Add OpenHands SDK SFT converter by neubig · Pull Request #233 · neulab/agent-data-protocol

neubig · 2026-05-25T02:57:38Z

Summary

Add agents/openhands_sdk, a V1 OpenHands Software Agent SDK SFT converter that emits OpenAI chat-completions style records with native assistant.tool_calls, tool messages, SDK-style text content blocks, and a tools array.
Replace dataset-local api.py stubs with canonical metadata.json files for all 50 standardized datasets.
Bump standardized schema to 1.4.0 and rename per-trajectory available_apis to available_custom_tools.
Add dataset metadata fields:
- custom_tools: OpenAI-standard function tool specs for custom dataset tools.
- code_enabled: exact dataset-level set of CodeAction.language values.
- browser_enabled: dataset-level browser capability flag.
Update OpenHands v0, OpenHands v0 MCP, SWE-agent, and OpenHands SDK SFT converters to read metadata.json and reject action/metadata inconsistencies.
Regenerate OpenHands SDK SFT samples from metadata-driven tool availability.

OpenHands SDK Behavior

code_enabled: ["bash"] enables the SDK TerminalTool representation.
Any non-bash language in code_enabled intentionally fails OpenHands SDK conversion for now.
browser_enabled: true enables the SDK browser tool family.
available_custom_tools narrows the custom tool set for a trajectory; when absent, all metadata custom_tools are available.
SDK-native aliases such as str_replace_editor, submit, finish, and browser-shaped actions are mapped to SDK-native tool names instead of duplicated as custom tools.
Browser detection is context-aware so non-browser homonyms remain custom tools, e.g. SWE-agent goto(line_number) and Android click(x, y).

Current Dataset Status

Metadata files added: 50/50 datasets with sample_std.json.
Dataset-local api.py files removed: all replaced by metadata.json.
OpenHands SDK SFT samples regenerated for datasets compatible with current SDK code handling.
OpenHands SDK SFT samples intentionally removed for datasets with non-bash code actions:
- agenttuning_db: mysql
- code_feedback: cpp, go, javascript, python
- codeactinstruct: python
- jupyter-agent-dataset: python
- omniact: python
- openhands: bash, python

Validation

uv run --with ruff ruff check .
uv run --with pytest --with pydantic --with Pillow --with beautifulsoup4 --with tqdm --with datasets --with matplotlib --with pre-commit pytest -q tests/test_*.py
python scripts/check_schema_version_bump.py --base-ref origin/main --head-ref HEAD

Results:

Ruff: passed
Full test suite: 461 passed, 14 skipped, 4 warnings
Schema version bump check: passed (1.3.0 -> 1.4.0)

Notes

The non-bash SDK gap is intentional in this PR. Future work can define harness-specific mappings for Python and other programming languages without weakening the harness-independent metadata schema.

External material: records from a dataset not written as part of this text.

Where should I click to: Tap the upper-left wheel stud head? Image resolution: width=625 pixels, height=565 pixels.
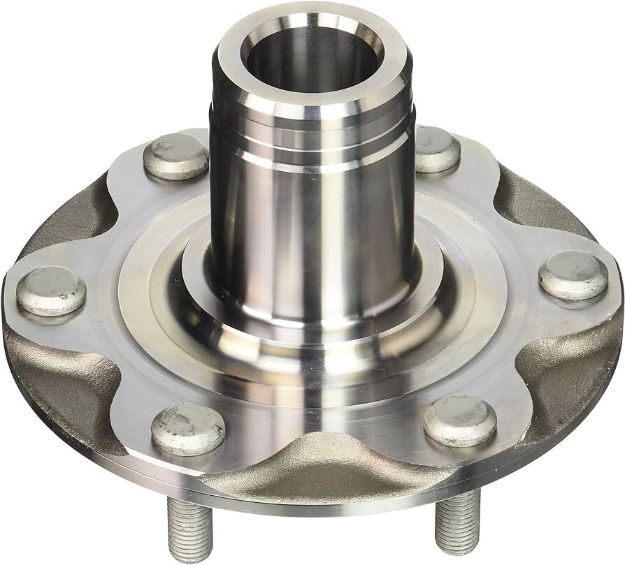point(175,157)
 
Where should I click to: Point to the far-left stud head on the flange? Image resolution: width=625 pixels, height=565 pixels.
point(51,290)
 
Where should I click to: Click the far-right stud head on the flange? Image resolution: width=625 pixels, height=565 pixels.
point(573,274)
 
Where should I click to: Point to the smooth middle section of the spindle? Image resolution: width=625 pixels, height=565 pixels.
point(313,223)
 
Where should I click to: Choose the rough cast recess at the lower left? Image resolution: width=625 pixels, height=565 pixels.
point(70,377)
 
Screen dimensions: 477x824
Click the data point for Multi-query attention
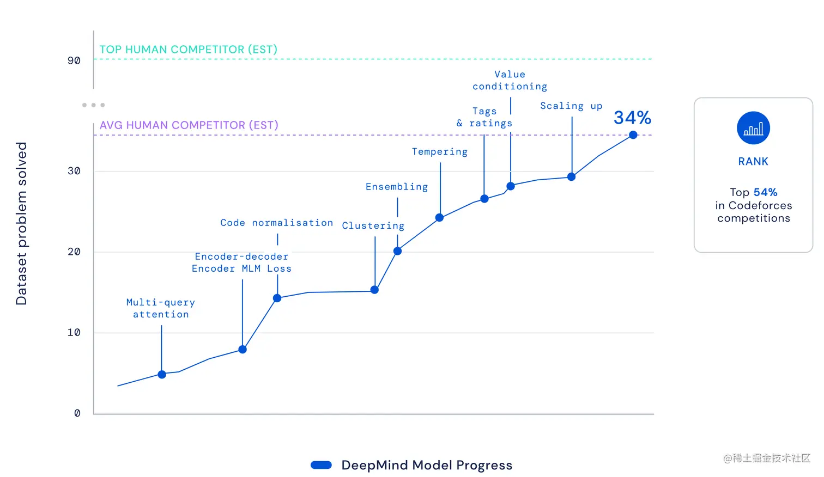(x=162, y=375)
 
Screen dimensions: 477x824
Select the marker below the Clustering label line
(x=374, y=290)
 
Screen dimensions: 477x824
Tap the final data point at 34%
(x=633, y=135)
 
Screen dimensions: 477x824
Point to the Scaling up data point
(x=571, y=177)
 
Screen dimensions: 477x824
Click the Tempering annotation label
(x=440, y=152)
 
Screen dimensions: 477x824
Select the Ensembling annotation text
(x=397, y=187)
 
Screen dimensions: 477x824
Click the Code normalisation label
(x=276, y=223)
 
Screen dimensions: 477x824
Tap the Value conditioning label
(x=510, y=81)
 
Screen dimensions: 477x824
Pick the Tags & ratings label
(x=484, y=118)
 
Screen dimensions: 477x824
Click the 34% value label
(x=632, y=118)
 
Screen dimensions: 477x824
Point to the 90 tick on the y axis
(x=74, y=60)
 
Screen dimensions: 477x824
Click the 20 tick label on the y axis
(x=74, y=252)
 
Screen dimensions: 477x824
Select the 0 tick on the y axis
(x=77, y=413)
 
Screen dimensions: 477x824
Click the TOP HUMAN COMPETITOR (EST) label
(x=189, y=50)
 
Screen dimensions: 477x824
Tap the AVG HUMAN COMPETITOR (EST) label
(x=189, y=125)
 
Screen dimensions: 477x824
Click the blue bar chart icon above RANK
(x=753, y=128)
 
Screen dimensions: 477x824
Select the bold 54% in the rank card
(x=765, y=192)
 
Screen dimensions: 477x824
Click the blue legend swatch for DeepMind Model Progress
(x=321, y=465)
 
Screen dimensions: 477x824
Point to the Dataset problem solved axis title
(x=21, y=223)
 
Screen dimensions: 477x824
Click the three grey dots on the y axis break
(x=93, y=105)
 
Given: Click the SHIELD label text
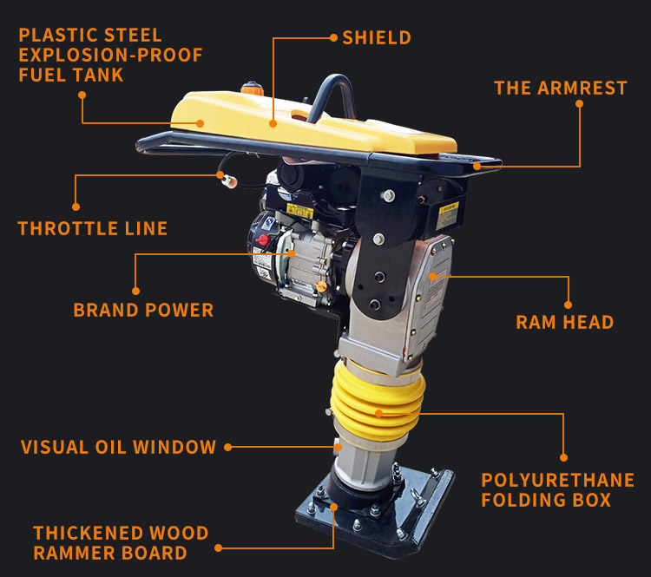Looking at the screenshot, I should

This PR description was updated by an AI agent on behalf of the user.

Co-authored-by: openhands <openhands@all-hands.dev>

…-sft-converter

…ft-converter

github-actions · 2026-05-26T00:24:49Z

PR Artifacts Notice

This PR contains a .pr/ directory with PR-specific documents. This directory will be automatically removed when the PR is approved.

For fork PRs: Manual removal is required before merging.

…ft-converter

Co-authored-by: openhands <openhands@all-hands.dev>

github-actions

🟡 Acceptable — The core converter (agents/openhands_sdk/std_to_sft.py) is solid: clean OpenAI chat-completions output, proper tool-call/result pairing with explicit IDs, good browser-action heuristics, and metadata-driven tool selection. Tests exercise real code paths and cover important edge cases (legacy XML finish, parallel tool calls, explicit IDs). Two documentation issues need attention.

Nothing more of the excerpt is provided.